Hi,
I decided that it would be worthwhile to learn some Emacs Lisp, mainly in order to understand the internals of SLIME better -- maybe I could get to the point that I could extend and customize it myself. This is why I am posting here instead of an emacs group.
I am looking for help on how to get started, especially with the following:
1. Is there a SLIME-like IDE for Emacs Lisp? If not, what's the closest? I know that Emacs itself provides some functionality, but it does not look nearly as comfy as SLIME for CL. Eg I couldn't figure out the equivalent of M-. and similar.
2. Is there a document describing the architecture of SLIME?
3. How should I start? What's the best way to start poking around in SLIME?
Tamas
Tamas K Papp tkpapp@gmail.com writes:
Hi,
I decided that it would be worthwhile to learn some Emacs Lisp, mainly in order to understand the internals of SLIME better -- maybe I could get to the point that I could extend and customize it myself. This is why I am posting here instead of an emacs group.
I am looking for help on how to get started, especially with the following:
- Is there a SLIME-like IDE for Emacs Lisp? If not, what's the
closest? I know that Emacs itself provides some functionality, but it does not look nearly as comfy as SLIME for CL. Eg I couldn't figure out the equivalent of M-. and similar.
There's M-x ielm. For M-. I use http://paste.lisp.org/display/113374
- Is there a document describing the architecture of SLIME?
Not that i know. "A pile of hacks" sounds about right.
- How should I start? What's the best way to start poking around in
SLIME?
By finding something you want to modify.
Tamas K Papp tkpapp@gmail.com writes:
Hi,
I decided that it would be worthwhile to learn some Emacs Lisp, mainly in order to understand the internals of SLIME better -- maybe I could get to the point that I could extend and customize it myself. This is why I am posting here instead of an emacs group.
I am looking for help on how to get started, especially with the following:
- Is there a SLIME-like IDE for Emacs Lisp?
Yes. It's called emacs.
If not, what's the closest?
There's also a classic REPL, M-x ielm RET
I know that Emacs itself provides some functionality, but it does not look nearly as comfy as SLIME for CL. Eg I couldn't figure out the equivalent of M-. and similar.
It's M-. if you have generated the tags with etags(1)
You can also use: C-h f C-x o TAB RET
Is there a document describing the architecture of SLIME?
How should I start? What's the best way to start poking around in
SLIME?

**Data section:**
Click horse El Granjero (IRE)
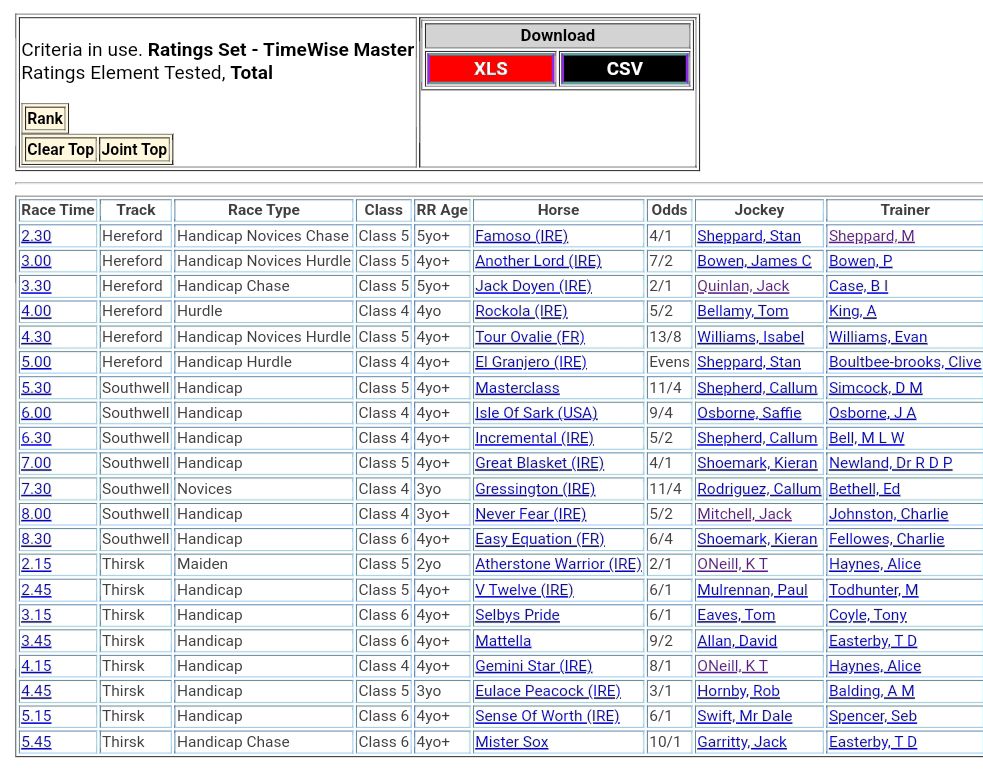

**Your tasks:**
**A.** In the Emacs Lisp thread, what does one reply give as the best way to start poking around in SLIME?
**B.** Please write the next part of the Emacs Lisp thread, picking up after its last line.

**Exercise answers:**
**A.** By finding something you want to modify.

**B.**
Good questions.
Perhaps a good start would be to write a swank backend for emacs? If Christophe Rhode could write one for R, you could write one for emacs!
* (Pascal J. Bourguignon) 87zkuxj2gk.fsf@kuiper.lan.informatimago.com : Wrote on Fri, 01 Oct 2010 18:35:23 +0200:
|> I know that Emacs itself provides some functionality, but it does not |> look nearly as comfy as SLIME for CL. Eg I couldn't figure out the |> equivalent of M-. and similar. | | It's M-. if you have generated the tags with etags(1) | | You can also use: C-h f C-x o TAB RET
Or just
(define-key emacs-lisp-mode-map "\M-." 'find-function)
if desired, one can kludge approximate "M-," behaviour suitably with `pop-global-mark'
-- Madhu
* Tamas K Papp [2010-10-01 15:37] writes:
- Is there a SLIME-like IDE for Emacs Lisp? If not, what's the
closest? I know that Emacs itself provides some functionality, but it does not look nearly as comfy as SLIME for CL. Eg I couldn't figure out the equivalent of M-. and similar.
Attached is a chunk from my .emacs with similar bindings as SLIME. Turn on eldoc if you like it.
- Is there a document describing the architecture of SLIME?
http://common-lisp.net/~trittweiler/talks/slime-talk-2008.pdf might be useful. The big comments preceded by ;;; in slime.el and swank.lisp should give you the basic idea.
- How should I start? What's the best way to start poking around in
SLIME?
Write a simple command that uses slime-eval-async and defslimefun, e.g. ask for two numbers, add them on the Lisp side and insert the result in the current buffer.
If you evaluate (break) you can see the backtrace which should give you a live view on what's going on the Lisp side. For best effect put (setq swank:*communication-style* nil) in ~/.swank.lisp.
Similarly on the Emacs side: insert (debug) in the source of some interesting command and invoke it. In the *slime-events* you can see a log of the sent/received messages.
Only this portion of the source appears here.